To develop high-performance boron-containing non-fullerene acceptors (NFAs) for solution-processed BHJ OSCs, a series of acceptor-donor-acceptor (A–D–A) small molecules bearing the boron β-diketonate-based acceptor moiety has been synthesized and characterized. Chemical modifications on the central donor moiety and the terminal boron β-diketonate-based acceptor moiety have shown to greatly affect their photophysical and electrochemical properties. By blending this series of compounds with polymeric electron donors, good photovoltaic responses with PCEs of up to 4.31% have been achieved. Moreover, the applicability of some of the compounds as active materials in organic resistive memory devices has also be examined, in which binary logic memory performances have been realized.
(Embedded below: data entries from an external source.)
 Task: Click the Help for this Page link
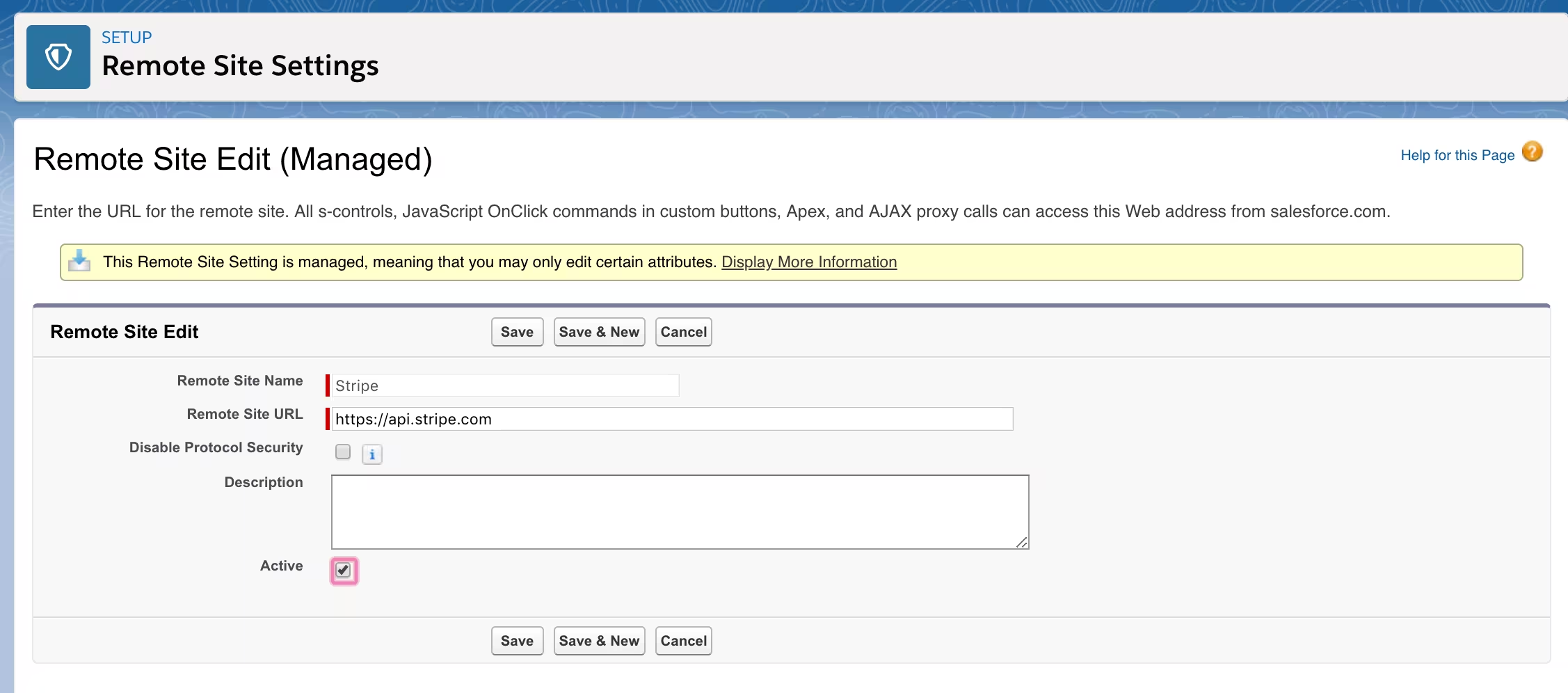(1457, 154)
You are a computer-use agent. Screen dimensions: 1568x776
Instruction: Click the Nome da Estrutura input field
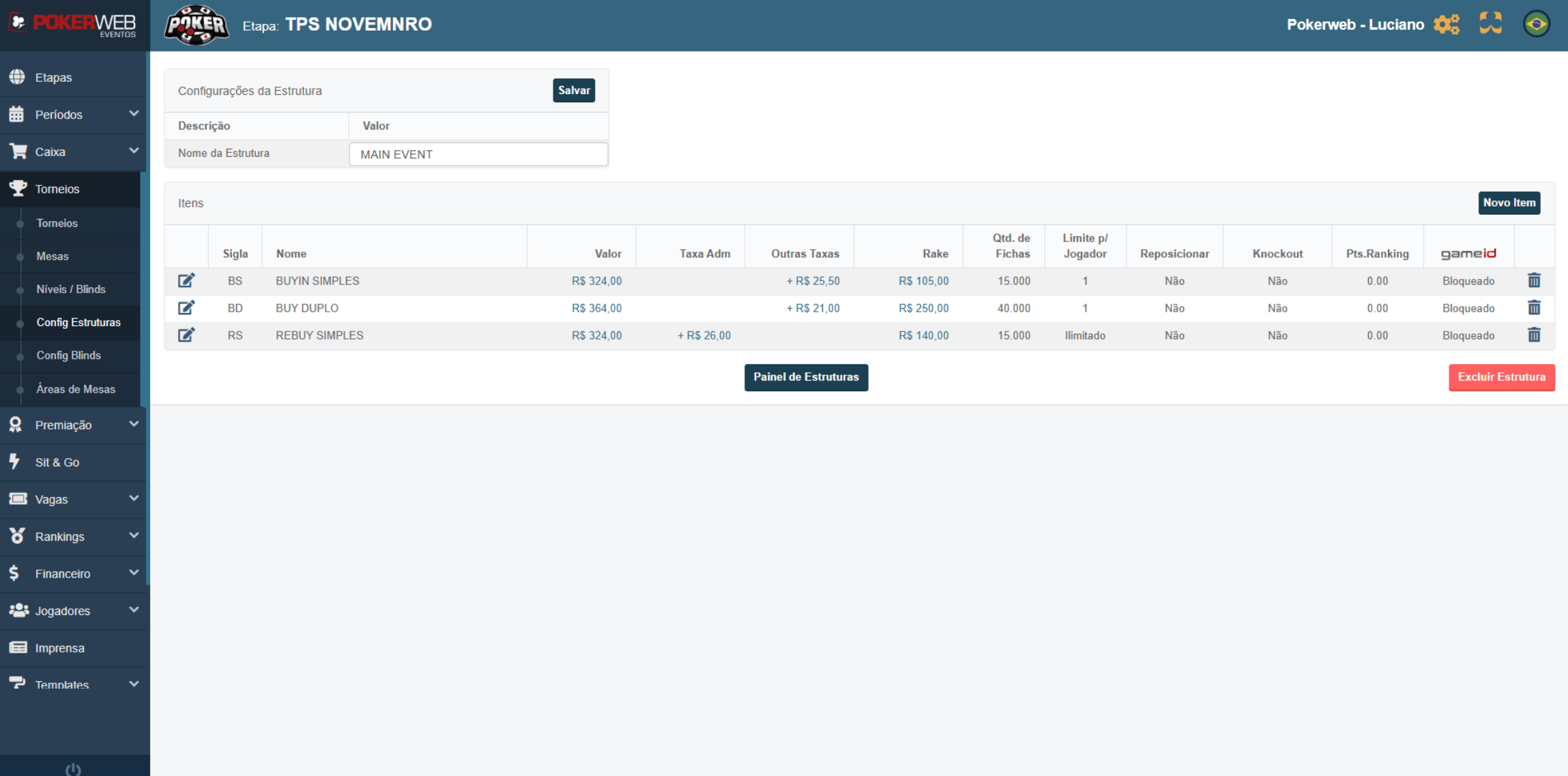[478, 154]
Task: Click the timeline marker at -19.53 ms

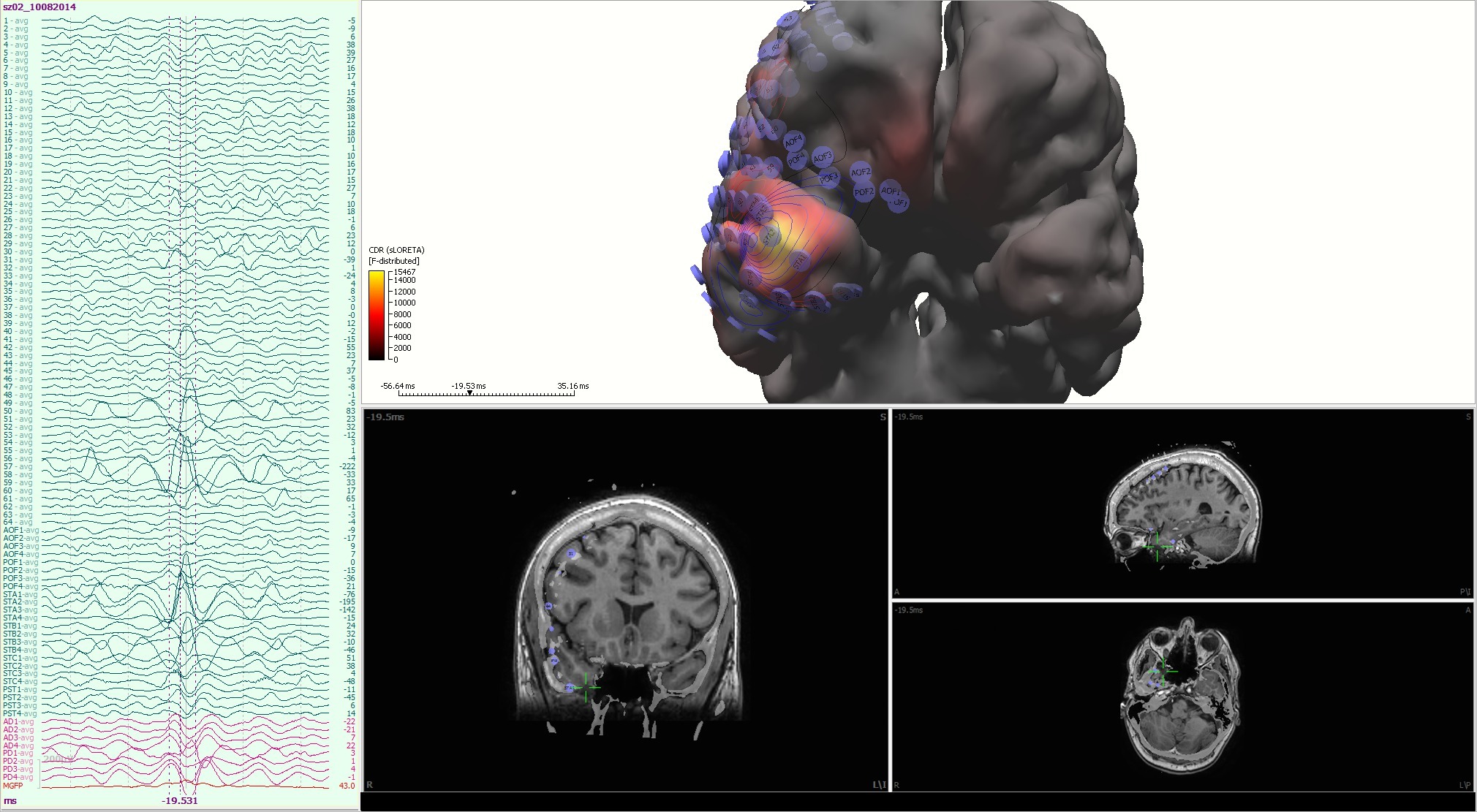Action: point(469,393)
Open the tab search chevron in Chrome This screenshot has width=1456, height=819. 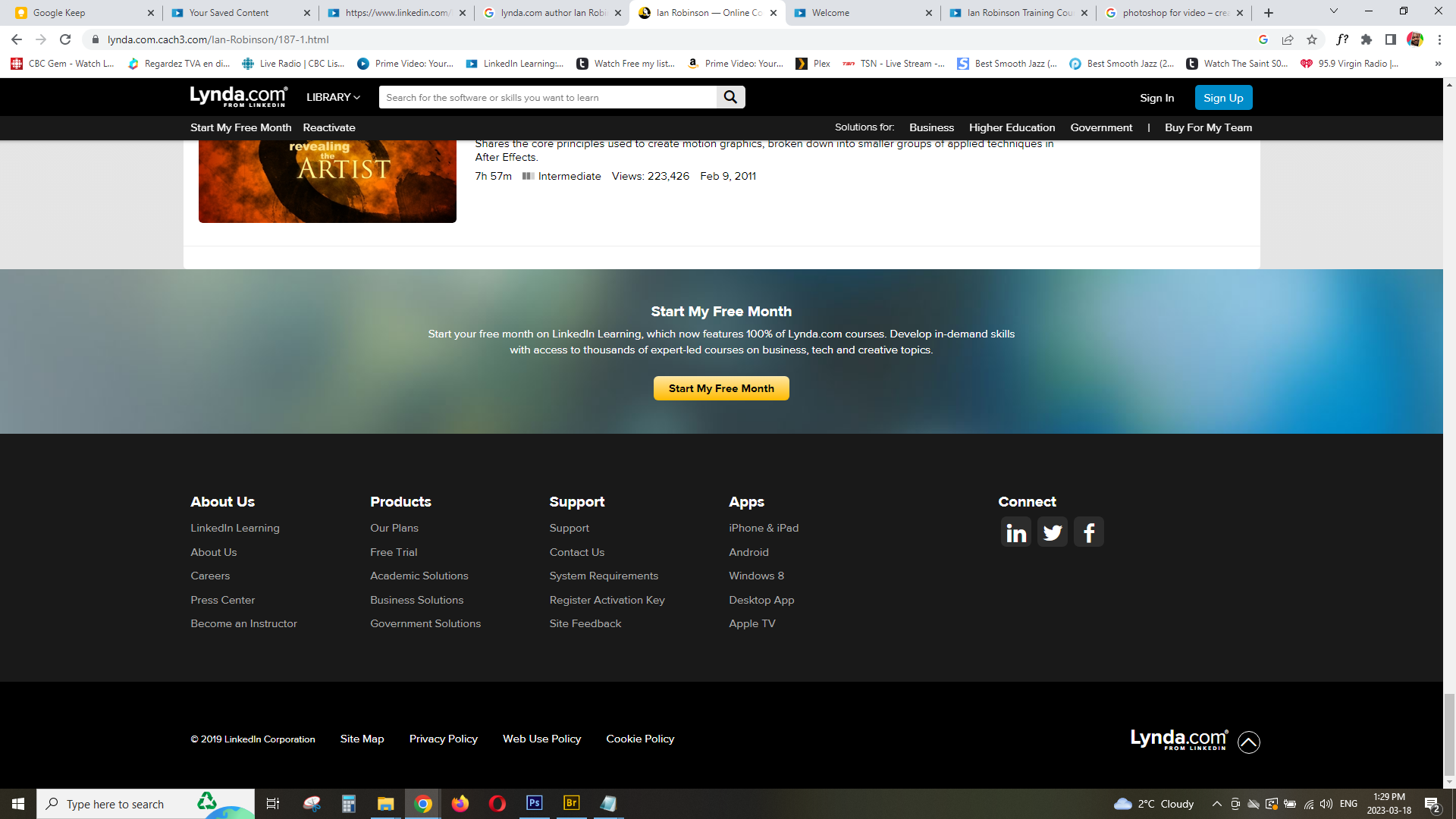(x=1334, y=11)
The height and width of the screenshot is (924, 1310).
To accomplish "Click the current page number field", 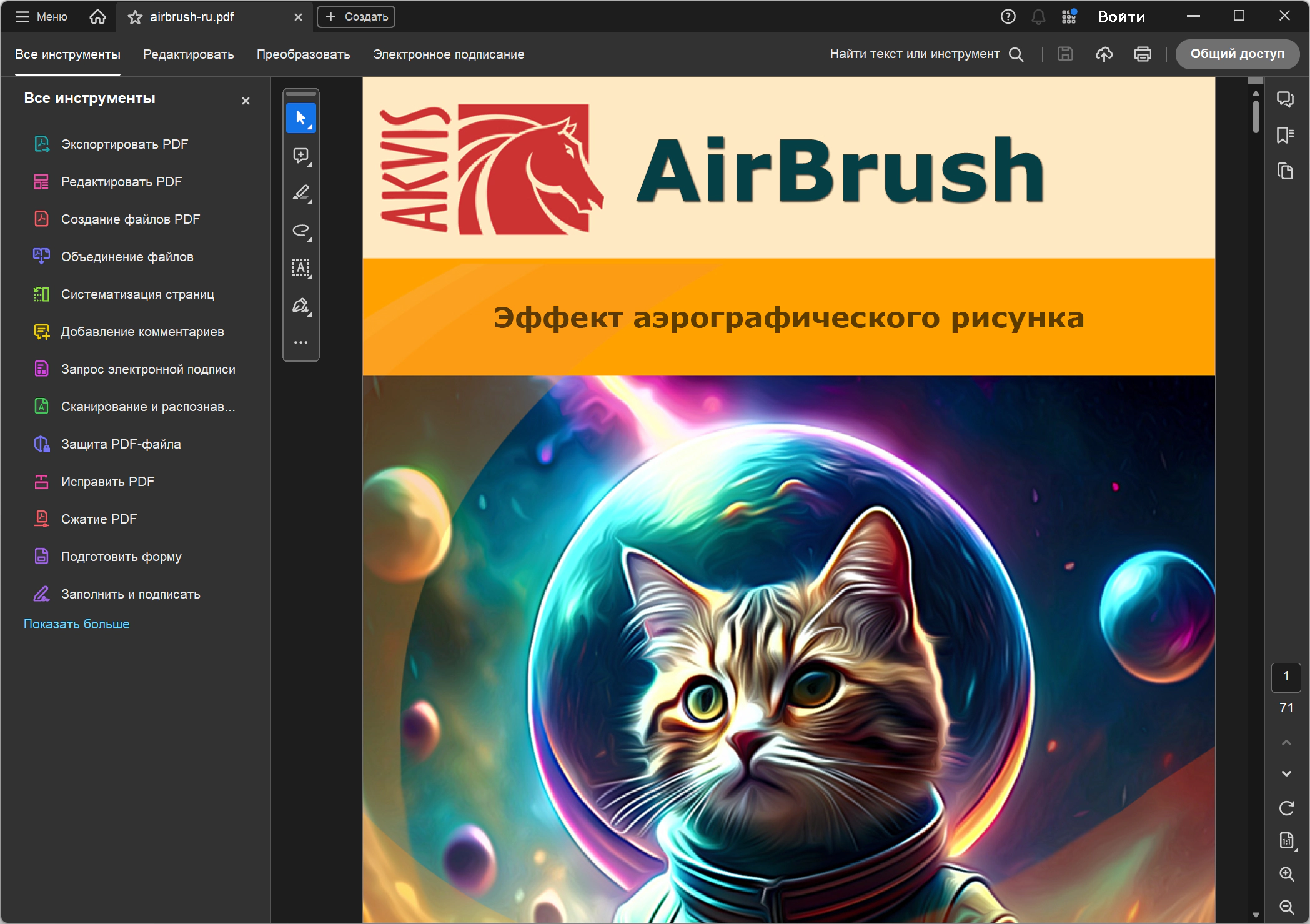I will pyautogui.click(x=1286, y=677).
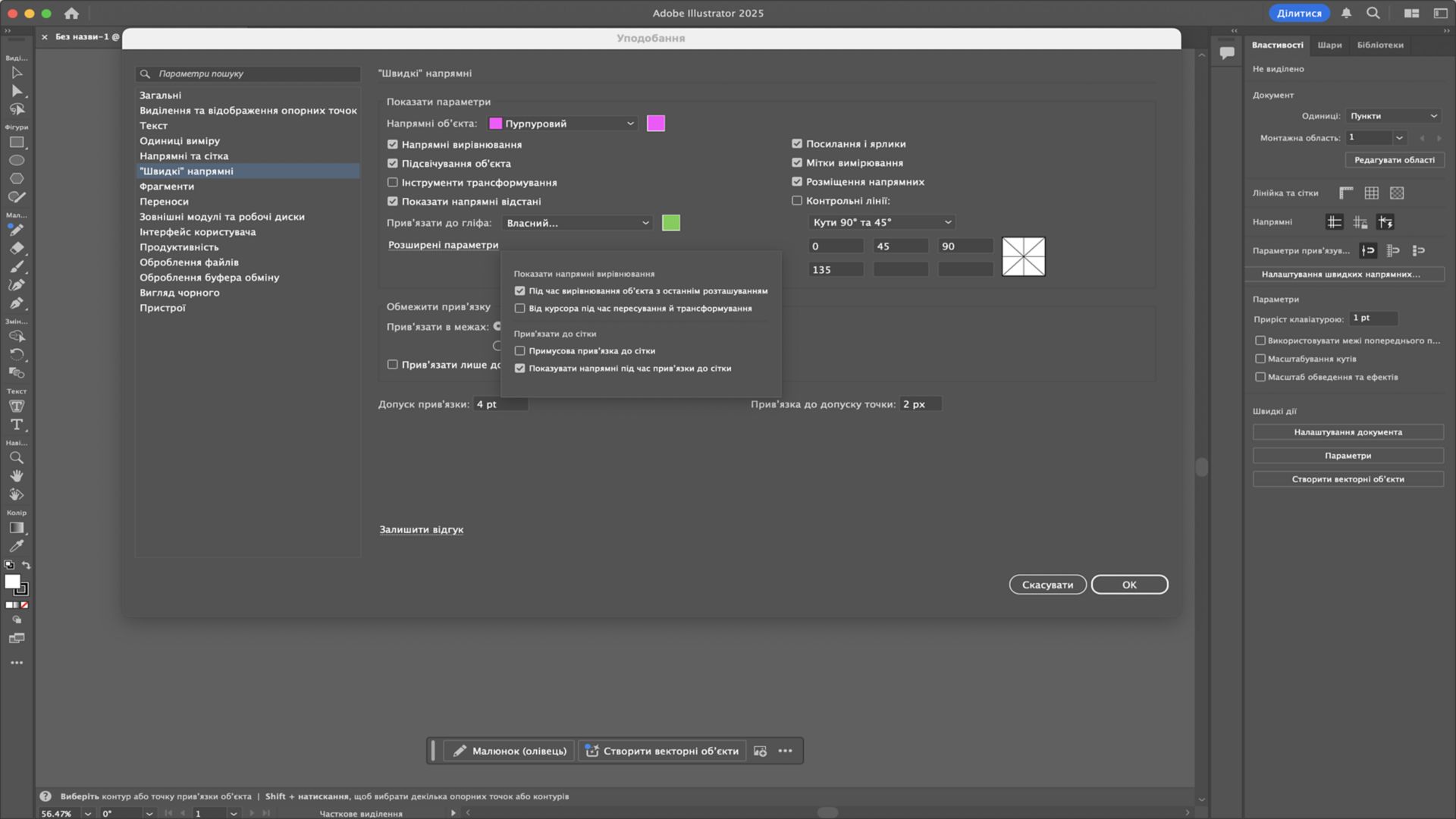Select the Zoom tool in the toolbar
Image resolution: width=1456 pixels, height=819 pixels.
tap(16, 458)
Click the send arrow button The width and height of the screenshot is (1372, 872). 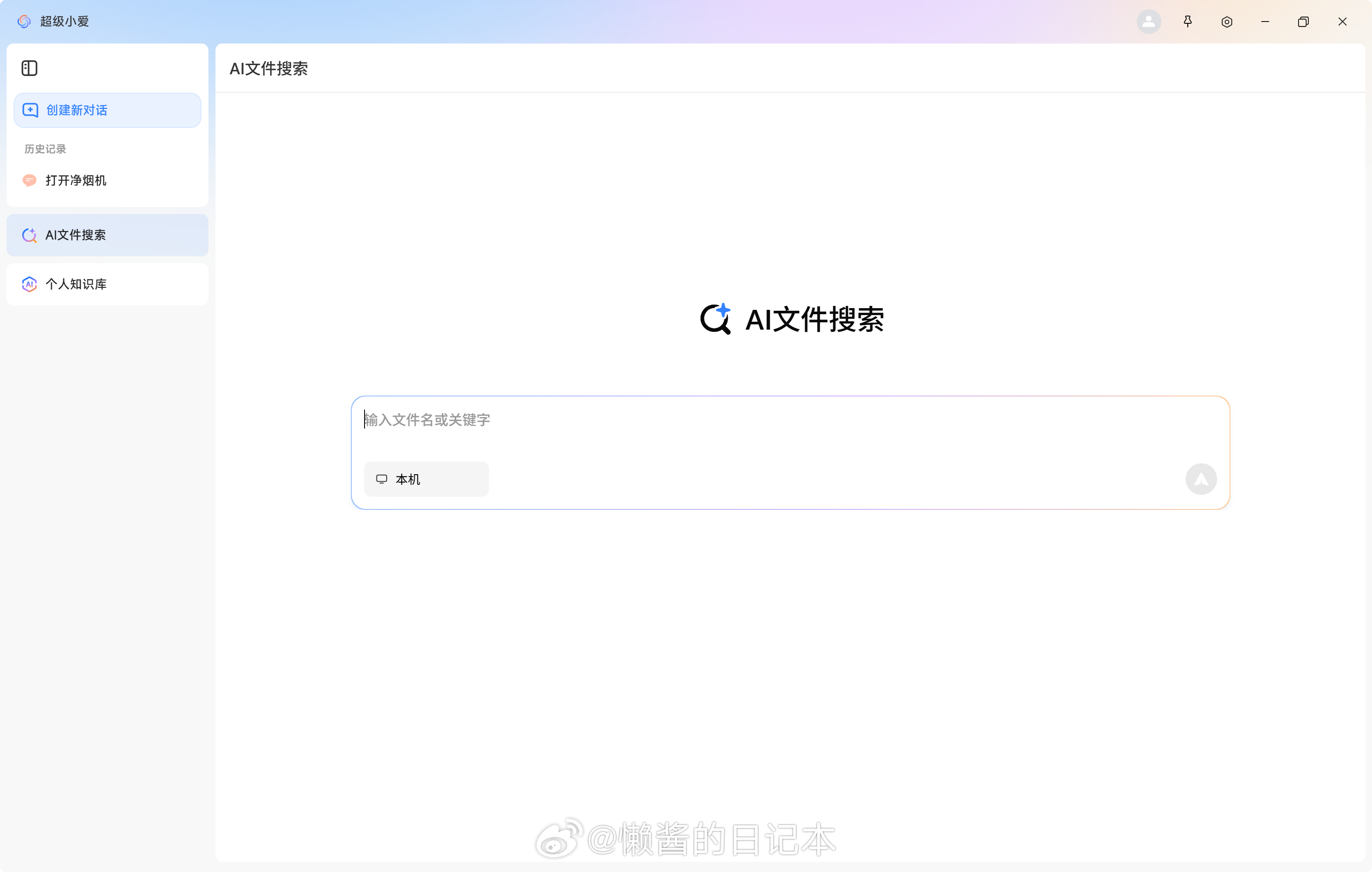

To gain more insights into the underlying working mechanism of the organic resistive memory devices fabricated with boron β-diketonate-containing materials, another series of donor–π–acceptor (D–π–A) small molecules has been synthesized and characterized, and the mechanism of their resistive switching behavior has been studied.

A class of four-coordinate fluoroboron emitters with a rigid tridentate 2,2'-(pyridine-2,6-diyl)diphenolate (dppy) ligand featuring thermally activated delayed fluorescence (TADF) properties and tunable emission colors has been synthesized and characterized. Their photophysical and electrochemical properties have been studied and the involvement of TADF processes in the excited states have been supported by computational studies. High external quantum efficiencies (EQEs) of up to 18.0% and long operational stabilities of the green-emitting organic light-emitting diodes (OLEDs) with half-lifetimes of up to 12733 hours at an initial luminance of 100 cd m–2 have been achieved. These findings demonstrated for the first time the design and synthesis of stable and efficient TADF emitters based on four-coordinate boron-containing compounds with a tridentate dppy ligand.